I brewed a kolsch on March 7th (4 weeks ago as of this Saturday) I let it ferment in primary at 64 for 10 days, then let it ramp up to 70 for several days. Then, I racked to secondary and crash cooled to 34 degrees, which is where it has been sitting for the last week and a half to two weeks. The recipe I used called for it to sit in secondary at near freezing temps for a month after two weeks in primary. My question is does it truly need to be in secondary for another two weeks or does it accomplish the same thing if I keg it and force-carb it this weekend, and then let it cold condition in the keg for another two weeks before serving? It seems like that would reduce the chances and rate of oxidation if it is kegged and carbed versus just sitting in a carboy. Thoughts? Thanks!

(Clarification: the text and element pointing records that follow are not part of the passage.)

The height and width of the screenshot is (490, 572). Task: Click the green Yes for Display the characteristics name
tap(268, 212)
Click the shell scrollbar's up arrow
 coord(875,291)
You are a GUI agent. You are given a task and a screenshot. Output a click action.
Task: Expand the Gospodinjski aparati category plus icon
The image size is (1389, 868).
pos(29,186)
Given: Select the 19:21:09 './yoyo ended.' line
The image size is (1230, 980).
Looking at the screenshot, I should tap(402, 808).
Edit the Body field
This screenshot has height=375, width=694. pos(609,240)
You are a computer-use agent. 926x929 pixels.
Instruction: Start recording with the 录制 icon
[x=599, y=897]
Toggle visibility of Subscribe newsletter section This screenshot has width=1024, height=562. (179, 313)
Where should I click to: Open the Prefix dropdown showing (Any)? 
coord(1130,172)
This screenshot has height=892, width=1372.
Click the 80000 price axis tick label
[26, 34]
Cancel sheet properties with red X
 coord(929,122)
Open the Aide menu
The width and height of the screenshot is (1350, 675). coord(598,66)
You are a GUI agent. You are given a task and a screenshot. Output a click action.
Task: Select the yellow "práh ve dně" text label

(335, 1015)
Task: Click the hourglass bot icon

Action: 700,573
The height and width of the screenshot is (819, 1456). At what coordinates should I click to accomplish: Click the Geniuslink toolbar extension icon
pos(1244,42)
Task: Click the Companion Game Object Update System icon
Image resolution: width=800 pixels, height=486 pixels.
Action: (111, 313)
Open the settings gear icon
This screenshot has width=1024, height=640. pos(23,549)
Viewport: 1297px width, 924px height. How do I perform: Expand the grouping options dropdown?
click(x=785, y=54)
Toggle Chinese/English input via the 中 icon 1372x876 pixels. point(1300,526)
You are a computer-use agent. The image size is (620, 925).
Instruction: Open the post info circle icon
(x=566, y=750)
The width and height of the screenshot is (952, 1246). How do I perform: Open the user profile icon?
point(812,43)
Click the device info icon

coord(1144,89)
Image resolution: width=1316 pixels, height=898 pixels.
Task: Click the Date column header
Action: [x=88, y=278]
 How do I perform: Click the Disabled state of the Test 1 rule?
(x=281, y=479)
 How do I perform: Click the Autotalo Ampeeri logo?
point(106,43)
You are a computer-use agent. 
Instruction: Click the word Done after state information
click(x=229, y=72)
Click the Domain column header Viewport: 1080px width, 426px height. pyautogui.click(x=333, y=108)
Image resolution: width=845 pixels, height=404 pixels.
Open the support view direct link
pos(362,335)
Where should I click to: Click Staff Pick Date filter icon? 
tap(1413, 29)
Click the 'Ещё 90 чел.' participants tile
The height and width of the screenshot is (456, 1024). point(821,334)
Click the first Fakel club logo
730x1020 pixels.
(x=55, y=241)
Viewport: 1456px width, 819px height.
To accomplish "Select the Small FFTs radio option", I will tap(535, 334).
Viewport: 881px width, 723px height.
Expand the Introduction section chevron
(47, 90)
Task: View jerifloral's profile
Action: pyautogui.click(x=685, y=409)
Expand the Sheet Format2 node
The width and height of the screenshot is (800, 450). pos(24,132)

I just brewed one 10 days ago with the wyeast strain. It's still in primary, at 60 or so. I'll check on it this weekend. When it tastes ready to rack (no diacetyl or green apple), I'll transfer to a keg and cold crash. I'll hook up the gas line for this, but I'll just set it to serving pressure and give it the usual 2-3 weeks to get there. It might be best to hook up with less than serving pressure to account for increased dissolution of co2 at cold temps
I think the fundamental question is: is it OK to lager with the beer being carbonated? I put my ‘thinking cap’ on and I can think of no reason why it wouldn’t be OK to lager carbonated beer. @DVoors, go right ahead and force-carb your beer and cold condition for another 2 weeks. For a future batch you could force-carb once primary fermentation is complete and cold condition for your chosen timeframe (i.e., 4 weeks), Either way (force-carbed or not) you are lagering. Cheers!
Most German-brewed Koelsch are partially carbonated before being transferred to secondary since they are fermented under pressure in primary to retain natural CO2. You should be fine carbing now and then lagering. I would let it go for the full 6 weeks before tapping -- that seems to me to be the magic number for 029 really cleaning up and rounding out.